26.A supportive climate. We call on governments to act in a spirit of trustful and open-minded partnership with rural communities, recognising their right to self- determination; and to provide a supportive climate of law, regulation, administration and finance. This supportive climate should include a full commitment to democracy and the rule of law; coherence between different aspects and geographical levels of policy across the whole field of government action related to rural areas; rural proofing of all relevant policies and programmes; simplified design, and sensitive and flexible use, of regulatory, fiscal and financial systems to encourage initiative by individuals, micro, small and medium-sized enterprises, social enterprises, cooperatives and others; and respect for the rights of rural communities in forging international laws and treaties.
27. Education. In a changing world, people everywhere need constantly to enhance their ability to adapt and innovate in social and economic activity. For this reason, education and lifelong learning – starting in early childhood - havexc a crucial place in enabling rural communities to thrive, with the necessary cooperation and networking, and to participate fully in developmental processes.
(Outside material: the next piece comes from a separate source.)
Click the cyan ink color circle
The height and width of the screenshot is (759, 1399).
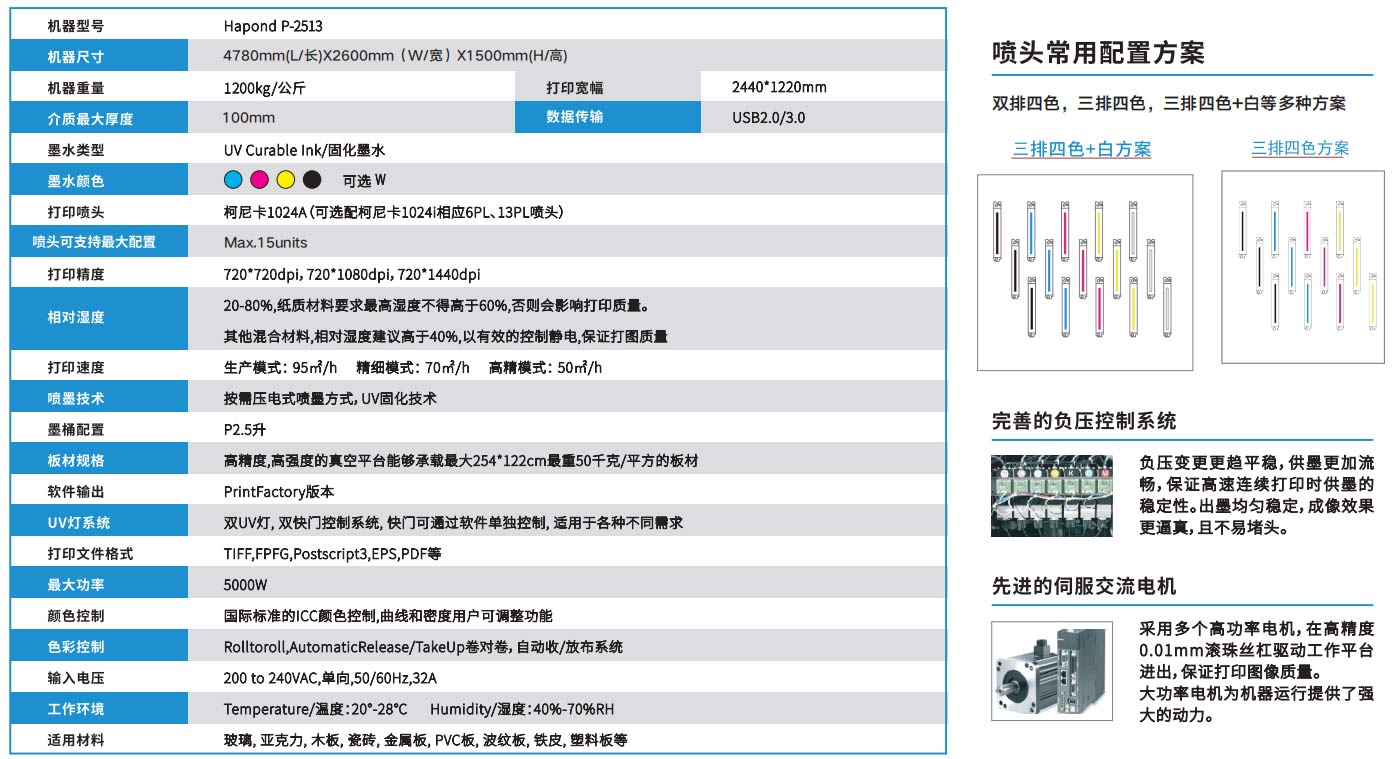pos(233,180)
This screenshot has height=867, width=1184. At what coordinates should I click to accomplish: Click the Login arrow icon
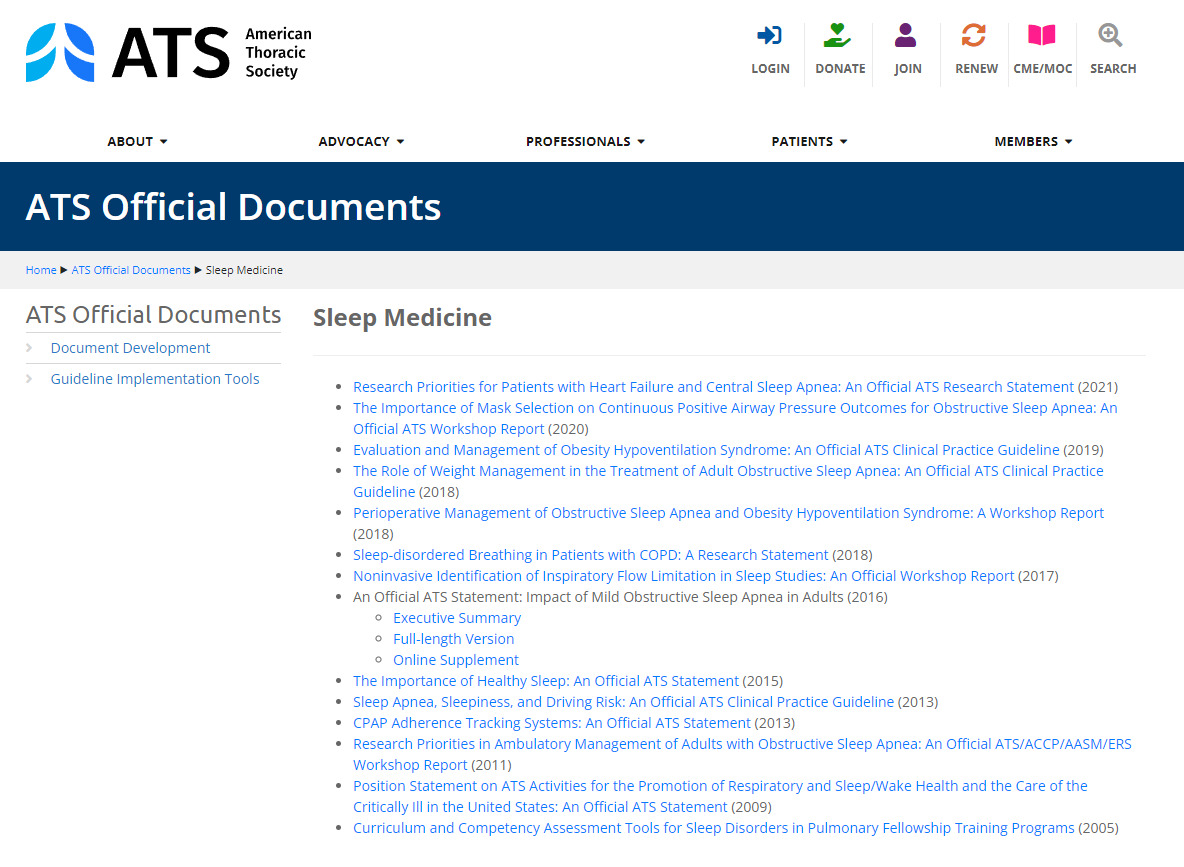(769, 36)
They have particular importance in enabling young people to understand the opportunities for a rich and viable life in the countryside, to attain and constantly renew the skills which are needed, and to participate as citizens. We urge educational authorities to ensure effective access for rural communities to education services, including distance learning and vocational training suited to the realities of rural life.
28.International exchanges. We believe that the work to achieve sustainable rural development throughout the wider Europe can be greatly assisted and accelerated by exchange of good practices among rural stakeholders and governments in all European countries and further afield. East and West can equally contribute to, and gain from, such exchanges. We call for a truly pan-European approach to exchange programmes, through cooperation between governments, NGOs, multi-national donors and others within and beyond the EU. A leading contribution to this process should be made by the European Network for Rural Development and the EU-funded National Rural Networks in all EU member states.
29.Advocacy and action. We ask the European NGO networks which co-initiated the Second European Rural Parliament to lead a programme of advocacy and action based on this Manifesto, working closely with their national members and all willing partners.
30.Our pledge. We pledge our own continued commitment to the pursuit of the vision and the actions outlined in this Manifesto. We believe that the rural communities, the governments and the multi-national institutions, working together, can achieve a renaissance of the rural regions of Europe. With that conviction, we declare that ALL Europe Shall Live!